Cases of so-called honor killing is on rise in India. There is no official data but according to one study, hundreds of people are killed each year in India in so-called honor killings – for falling in love or marrying against their families’ wishes. Many families still prefer arranged marriages within their own caste and religion. Most of these crimes are being committed within radical Hindu families.
Police in India’s northern Uttar Pradesh state have arrested a man who confessed to beheading his teenage daughter.
Sarvesh Kumar was arrested as he was walking toward a police station in Hardoi district on Wednesday night, carrying the severed head of his 17-year-old daughter.
“He was making his way on foot to the police station to confess what he had done,” a spokesperson for Hardoi Police said on Friday.
“He told police he had seen his daughter with a young man that he believes she was seeing, which made him angry as he was against it,” the spokesperson added.
As Kumar, a vegetable seller from Pandetara village, made the one-mile walk from his home to the police station, local passersby alerted the police, who stopped him and began to film him.
During this time, according to the police spokesperson, Kumar told authorities about his daughter’s relationship, saying he had found her alone at home, locked her in a room, and severed her head using a knife.
“Considering the situation, he was calm. He wasn’t crying or hysterical. When the policemen were speaking to him, they asked him to place his daughter’s head on the ground and to sit down, which he listened to without arguing back,” the police spokesperson said.
Kumar is currently in custody where he continues to be questioned, the spokesperson added. A list of charges will be compiled once the investigation has been completed. He will have access to a public lawyer once he has been formally charged, and he will remain in custody until the trial, police said.

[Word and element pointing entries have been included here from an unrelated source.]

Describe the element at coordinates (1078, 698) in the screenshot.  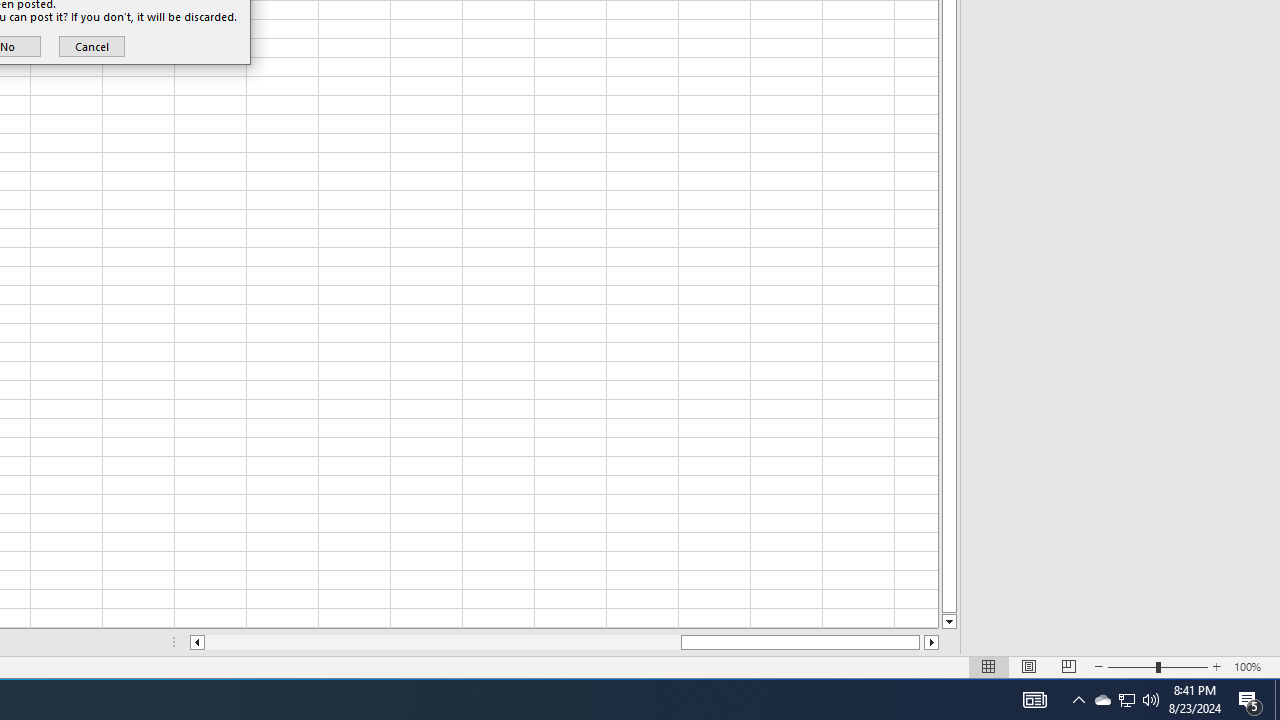
I see `'Notification Chevron'` at that location.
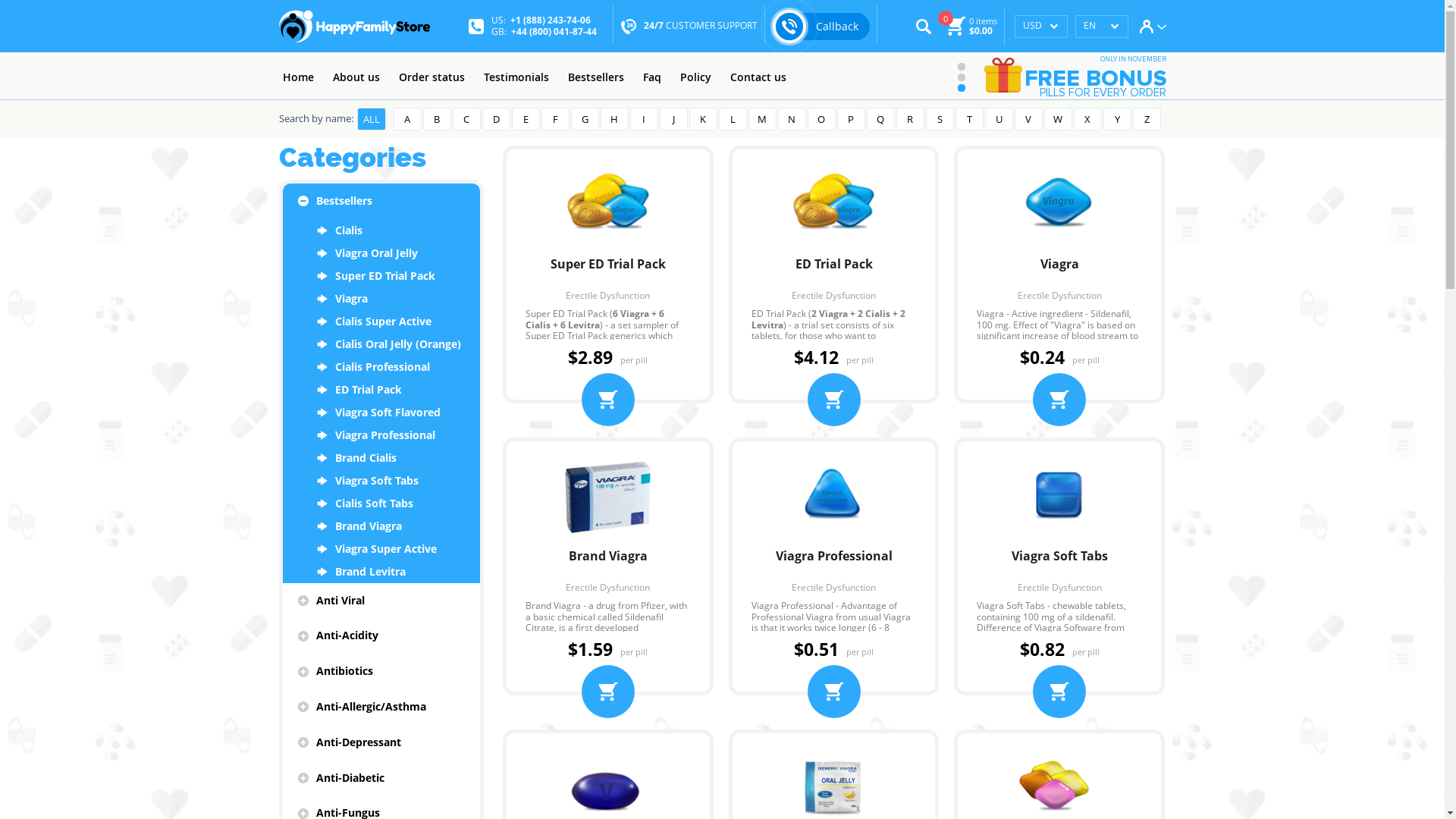  What do you see at coordinates (673, 118) in the screenshot?
I see `'J'` at bounding box center [673, 118].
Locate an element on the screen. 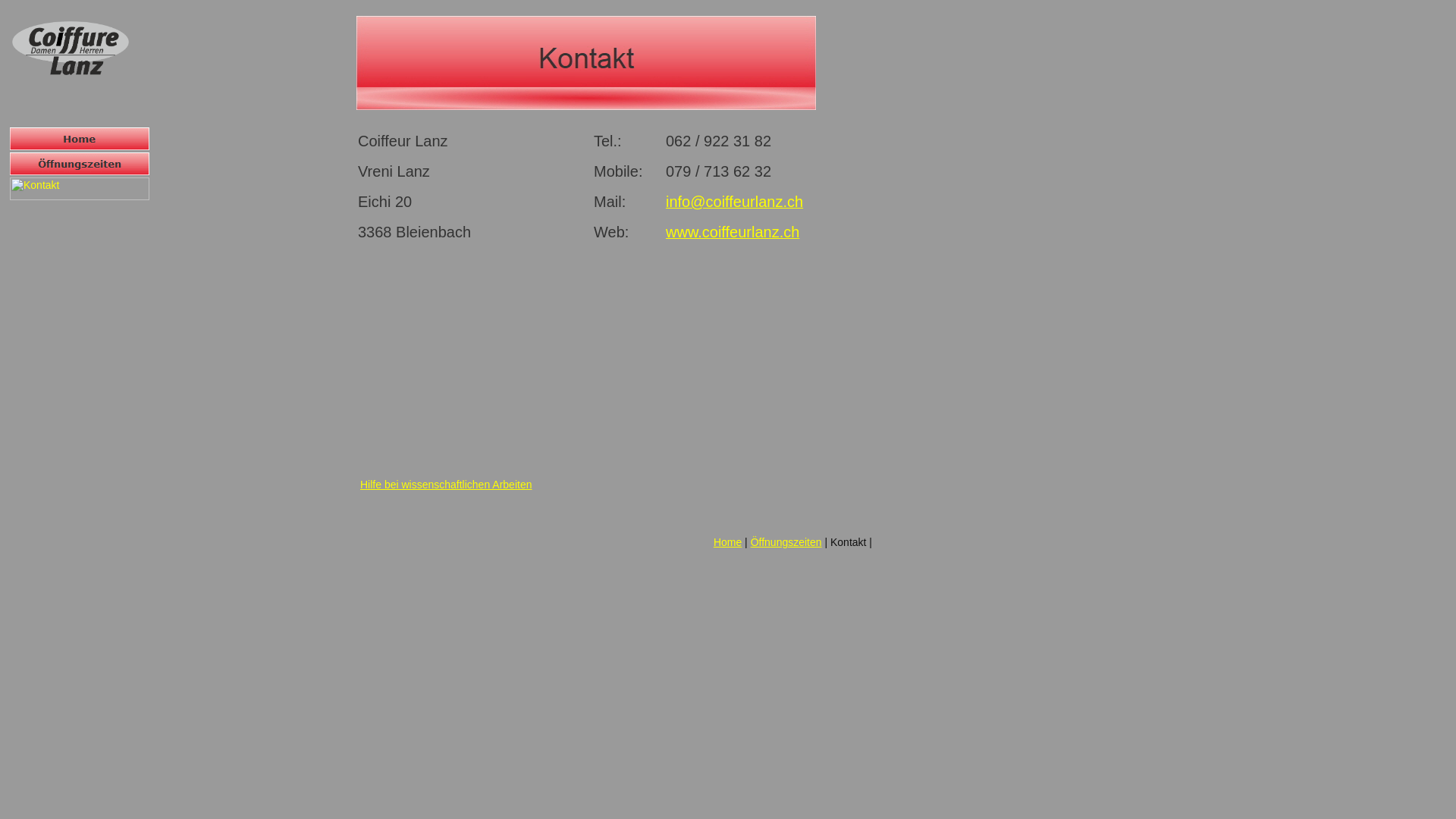  'Hilfe bei wissenschaftlichen Arbeiten' is located at coordinates (445, 485).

Honor killing continues in India
On 14 September 2018, Pranay Perumalla was murdered in front of his wife, Amrutha, in an alleged honor killing.
Amrutha and Pranay were high school sweethearts in Miriyalaguda, a small town in the southern Indian state of Telangana. They first met at high school.
“We always liked each other. We used to talk a lot on the phone and then we fell in love,” she says with a wan smile.
Amrutha, 21, belongs to a wealthy, upper-caste family, while Pranay, who was 24, was a Dalit (formerly untouchable). In April 2016, they married despite her parents’ objections. Now five months pregnant, she finds herself saying the unimaginable.
“My father killed my husband because he did not belong to the same caste as me.”
Back in November 2014, police in the Indian capital, Delhi, arrested the parents of college student Bhawna Yadav who was allegedly killed for marrying a man against her family’s wishes.
For many Indians, marriage outside the caste is taboo. While there are no statistics, one study estimated hundreds of people are killed by their families every year for marrying against their wishes.